An Armagh man who punched and choked a nine-year-old boy after losing his temper has been ordered to complete 180 hours community service.
Court heard that the 67-year-old told police during interview the offence took place after he had told the children in the street to move following a football striking his car.
Malcolm Stewart, of Woodford Mews, appeared for sentencing on one count of common assault at Armagh Magistrates’ Court, sitting at Newry, on Tuesday via videolink from his solicitor’s office.
Prosecution outlined that on June 13, at around 8pm, a woman’s children were out in the street playing when her attention was drawn to noise from the street,
The lady looked out of her window to see her neighbour, this defendant, running towards her nine-year-old son with his arms outstretched.
She then observed Stewart place his hands around her son’s neck and begin to shake him. The mother called for the defendant to stop what he was doing. By this stage her son was on the ground.
The nine-year-old attempted to get up but was pulled back down by Stewart, who then proceeded to punch the child to the stomach several times.
At this point, the child’s father came out to remonstrate at the defendant and he left the scene.
Police arrived and they observed redness to the neck of the child and to the right side of his body.
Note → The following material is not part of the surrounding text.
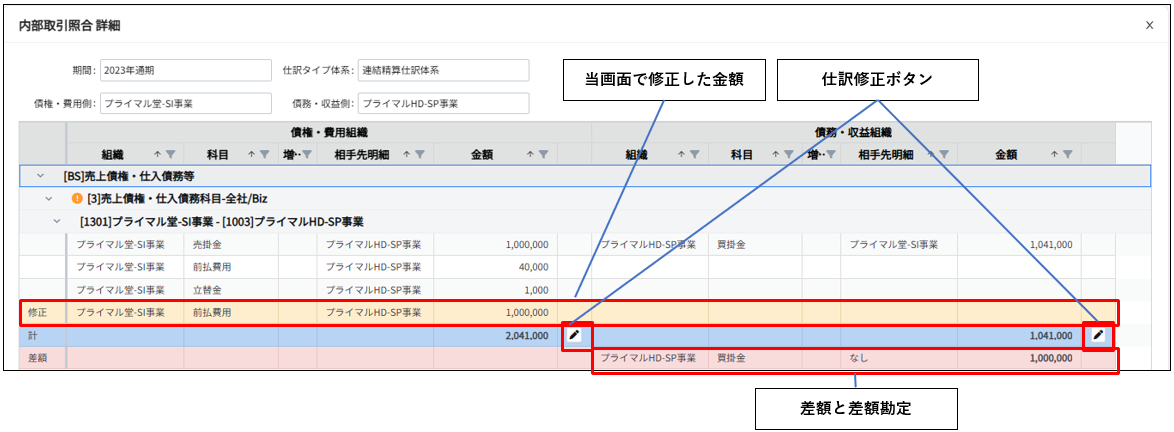Viewport: 1174px width, 432px height.
Task: Collapse the [BS]売上債権・仕入債務等 group
Action: (41, 176)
Officers attended Stewart’s home and he was arrested, making immediate admissions to choking and striking the child.
The injured party was taken to hospital. Doctors were concerned about his voice box but he was too frightened to allow a camera to be used.
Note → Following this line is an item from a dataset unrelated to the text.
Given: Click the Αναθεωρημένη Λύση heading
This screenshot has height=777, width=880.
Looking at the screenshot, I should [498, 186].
However, the child is going through specialised trauma and psychological treatment.
During interview, Stewart stated that after a football had struck his car he had told the children to stay away. Following this the ball had travelled alongside his car and he had lost his temper.
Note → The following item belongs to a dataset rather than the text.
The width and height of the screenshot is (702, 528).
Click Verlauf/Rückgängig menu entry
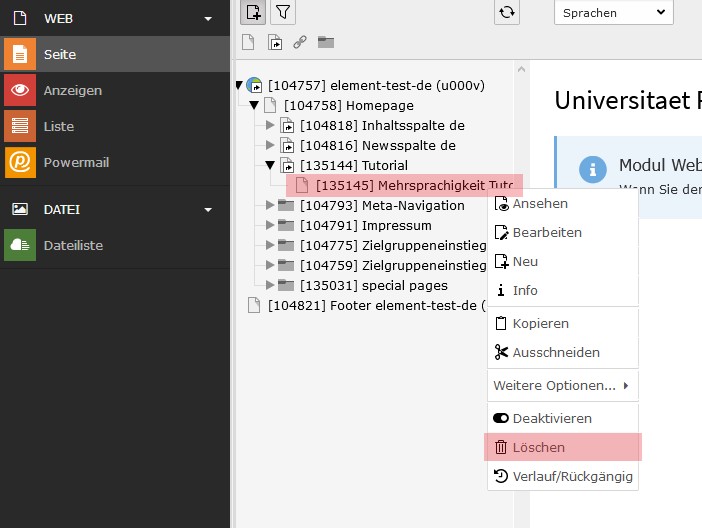(x=572, y=476)
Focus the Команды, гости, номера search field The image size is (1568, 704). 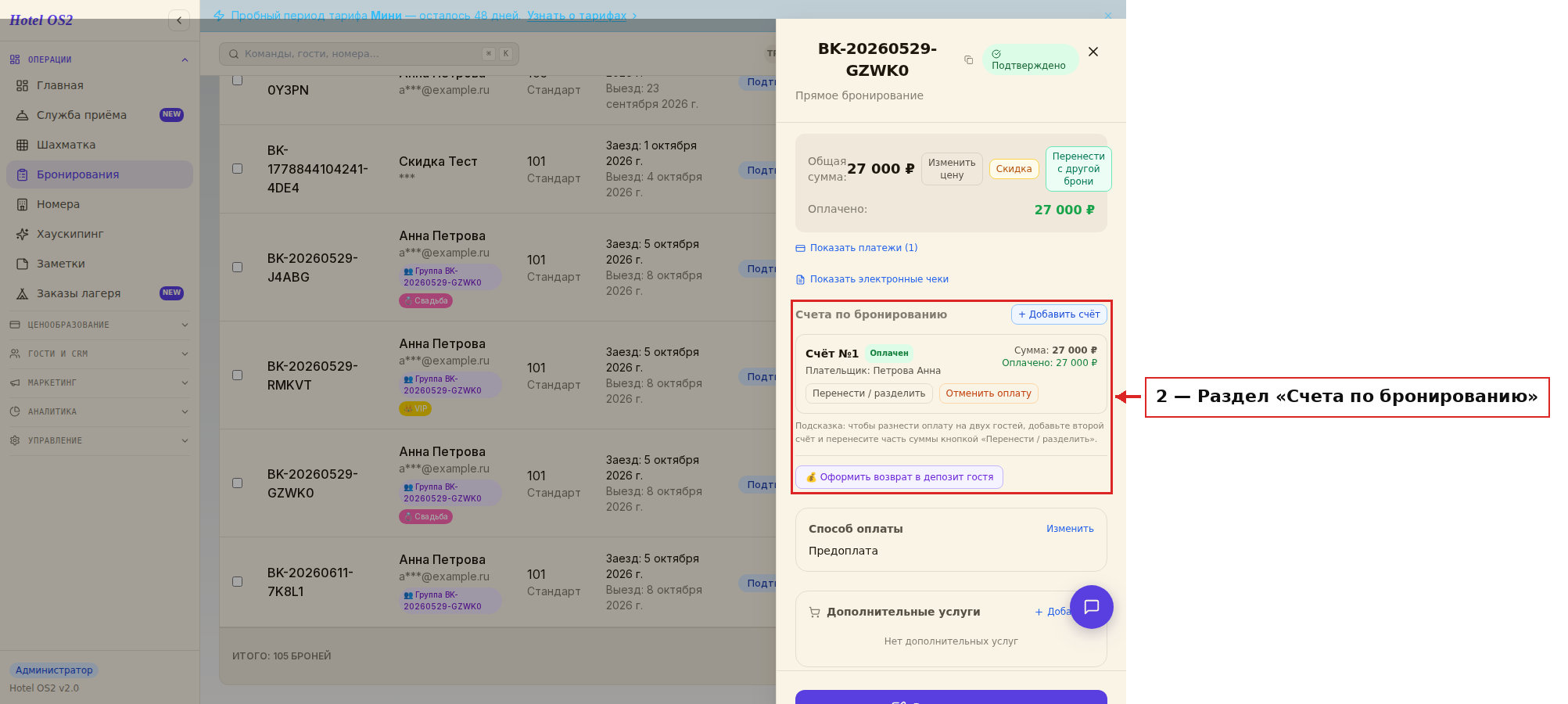[x=369, y=54]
Defence solicitor Kevin McCamley stated that there was a “backdrop” to this offence occuring.
District Judge Bernie Kelly interjected: “I am fed up to the back teeth of people making excuses. You do not assault a child under any set of circumstances. If anything, Mr Stewart proves what I’ve always said ‘the only reason any adult assaults a child is because the adult has lost their temper’.”
Mr McCamley accepted there was “no excuse” and added: “Mr Stewart is what can only be described hitherto this incident an upstanding member of the community. He worked for the library board your worship for a very long time, retiring in 2015.
“Someone of previous good character, he has been married for 25 years, been in the same house for 39 years since 1983, with no trouble up until three years ago. It is Mr Stewart who will never live the shame of this down.”
He continued: “Mr. Stewart doesn’t shy away from this, making admissions at the first opportunity when police called to the door. He realised what he did was wrong. He knows that this is a case where the custody threshold has been crossed.”
District Judge Kelly commented: “This is a very serious offence. Any offence that involves an adult assaulting a child is a very serious offence.”
However, the district judge took into account Stewart’s previous good character, his admissions at the scene and his lack of record.
The defendant was ordered to complete 180 hours of community service.